_LISTED ENTRIES_:
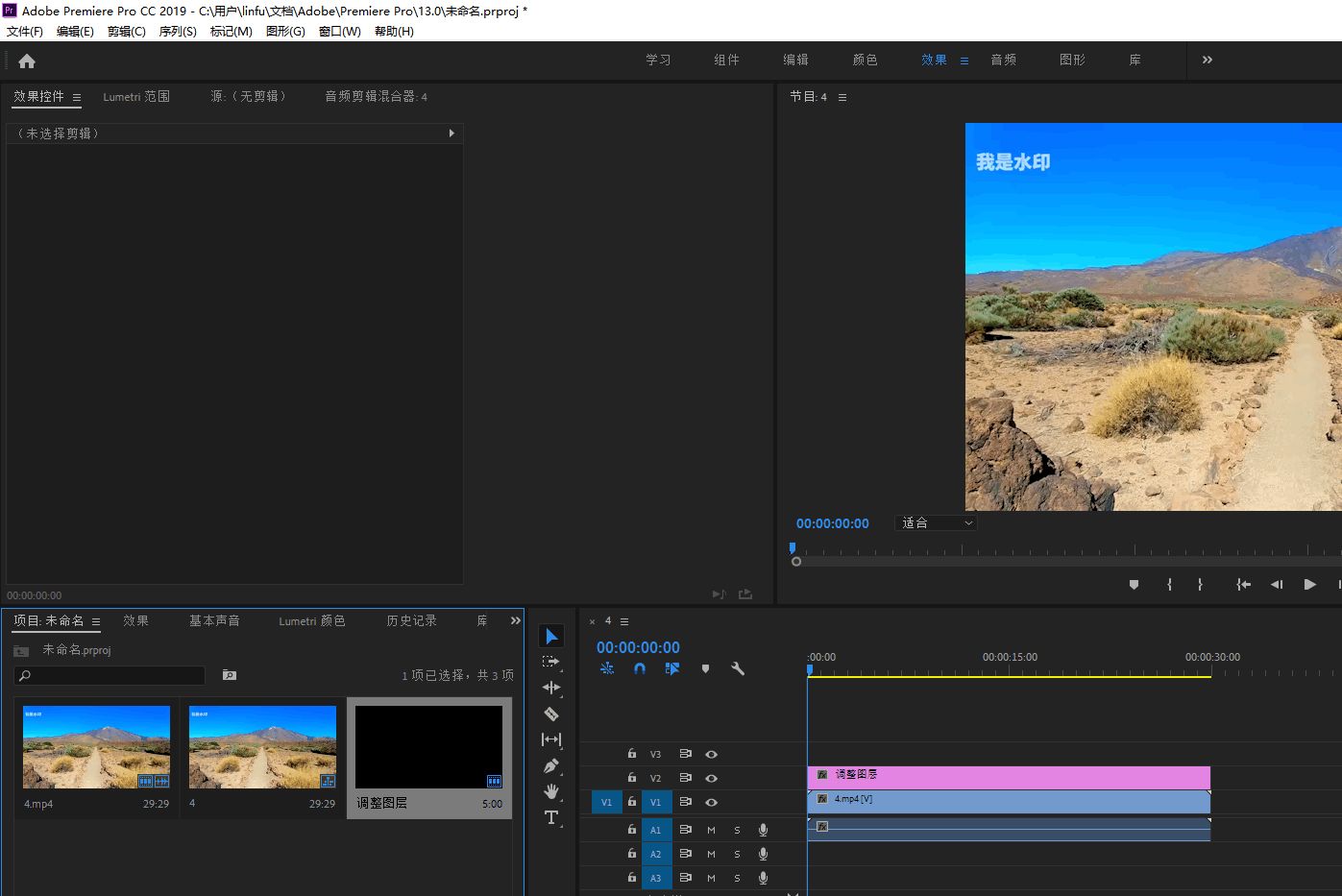Click the Home icon
This screenshot has height=896, width=1342.
(27, 61)
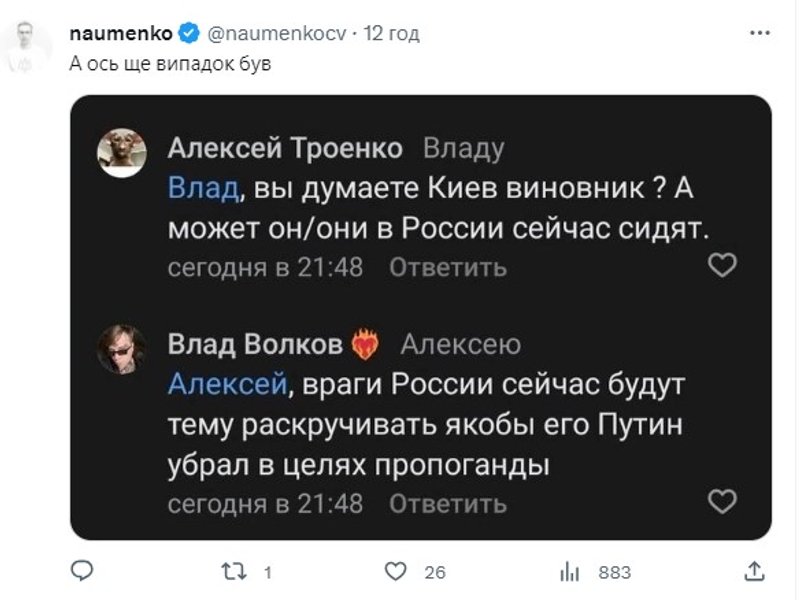Like the tweet with the heart icon
The width and height of the screenshot is (799, 600).
(399, 571)
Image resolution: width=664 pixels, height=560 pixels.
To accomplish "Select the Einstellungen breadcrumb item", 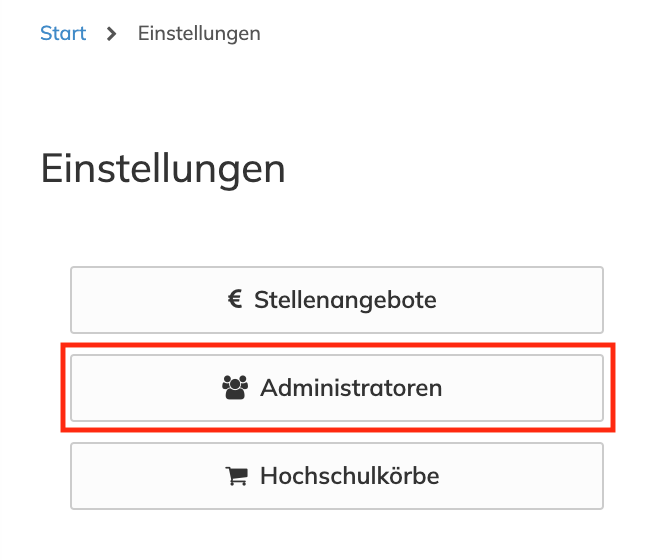I will [x=199, y=34].
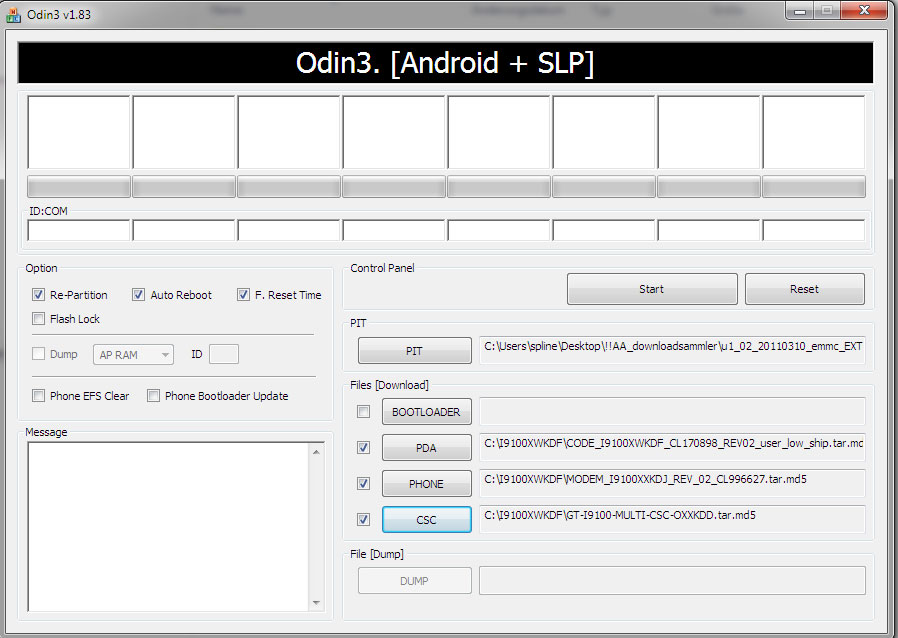Check Phone EFS Clear
Screen dimensions: 898x638
pyautogui.click(x=39, y=396)
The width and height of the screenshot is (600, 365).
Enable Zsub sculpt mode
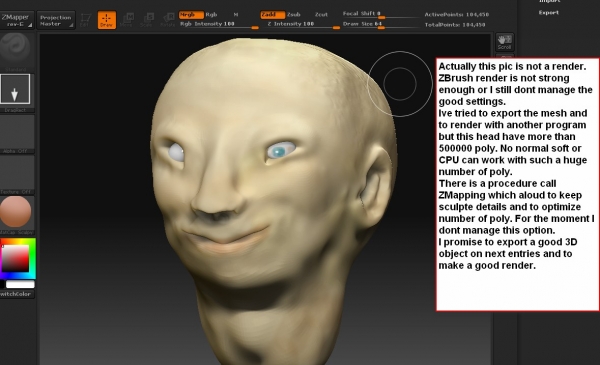(294, 15)
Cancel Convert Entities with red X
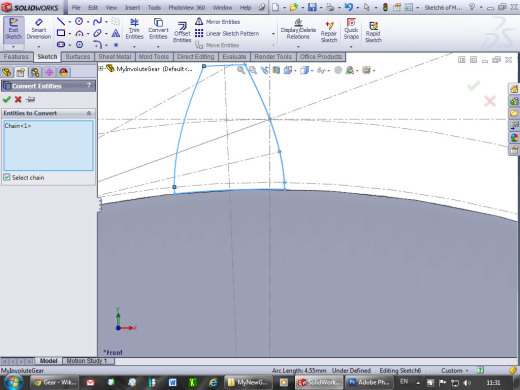 tap(18, 99)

_EXERCISE BRIEF_:
Write out exactly the lines from the line containing "The width and height of the screenshot is (600, 365)." through the last line of the listing above, please, and leave out any pictures.

_EXERCISE OUTPUT_:
The width and height of the screenshot is (600, 365).
Enable Zsub sculpt mode
(294, 15)
Cancel Convert Entities with red X
 tap(18, 99)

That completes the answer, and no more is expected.